Kafkaesque

16 February 2007



Journalists off the BALCO Case Hook

The BALCO case revolves around baseball players and steroid use. Two people faced jailed time over it. Oddly, neither used steroids nor played baseball. They didn’t supply the substances to ballplayers, and they were guilty only of doing their jobs. Thanks to a plea deal from another party, San Francisco Chronicle reporters Lance Williams and Mark Fainaru-Wada will not be going to jail for contempt of court. Heck, they should be given medals.

The reporters faced jail time because they refused to name the source of their information on grand jury testimony. Their source turns out to be one of the defense lawyers, Troy Ellerman, who had represented Victor Conte, founder of the Bay Area Laboratory Co-operative a/k/a BALCO. Mr. Conte has since served a jail sentence in the matter. Mr. Ellerman let the reporters into his law offices and allowed them to copy verbatim transcripts of the testimony.
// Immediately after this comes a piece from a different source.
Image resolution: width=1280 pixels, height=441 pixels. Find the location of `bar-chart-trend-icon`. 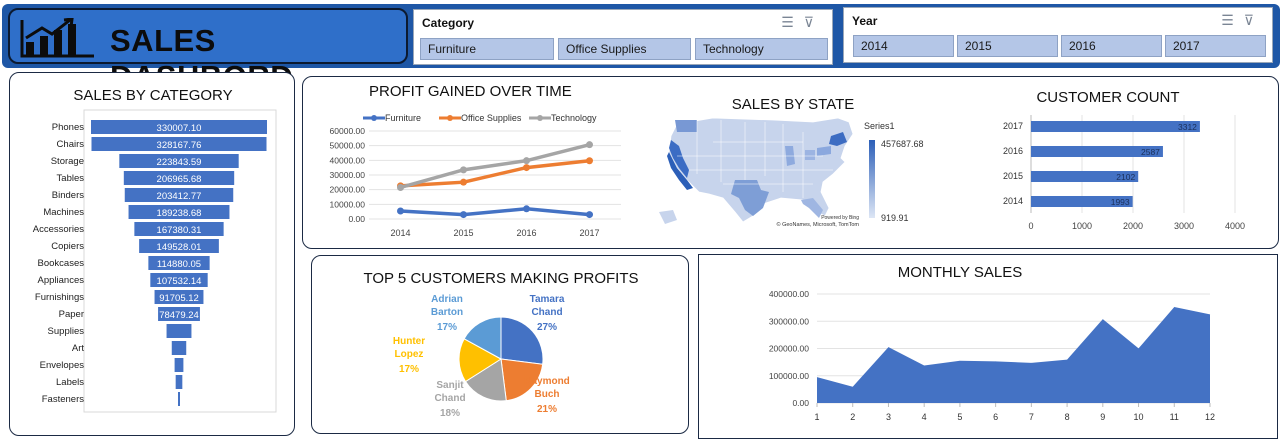

bar-chart-trend-icon is located at coordinates (57, 38).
Even as the information he gave them turned up in the press, he complained, “If they are denied a fair trial, which is due process, it is partly responsible to all these innuendoes, all these rumors, all this prejudging of the evidence before it's ever presented.” In Yiddish, the term is "chutzpah."

Mr. Ellerman even annoyed his own client, Mr. Conte, who said earlier this week, “I find the fact that Troy Ellerman has admitted to leaking the BALCO grand jury transcripts to be outrageous. This man was an officer of the court who was highly paid to provide the services of a criminal defense attorney. Instead, he chose to serve his own agenda and act in a way that was tremendously damaging to his own clients.”

Yet no one went after Mr. Ellerman or the others with access to the transcripts. Instead, the Justice Department went after the reporters, who incidentally were praised by President Bush in December 2004 for their work. “Tell us what we want to know, or you go to jail,” is hardly the basis of a free press. It is mind-boggling that the “investigators” decided to go after the reporters rather than investigate the few people who had access to the transcripts.

Yesterday, the San Francisco Chronicle wrote in an editorial, “A society in which government can seize a news organization’s phone records -- or jail reporters for concealing sources of information -- has lost an essential check against malfeasance or abuse of power.” It added in the same piece, “Our relief at the apparent resolution of our reporters' case does not, in any way, diminish our determination for a federal shield law. A majority of states, including California, have laws that recognize the need for reporters to protect their sources. Even though two of its primary proponents have been Indiana Republicans, Sen. Richard Lugar and Rep. Mike Pence, shield-law legislation went nowhere in the recent Republican-ruled Congress. A shield law deserves a priority spot on the next 100-hours agenda of the Democrat-led 110th Congress.” Amen.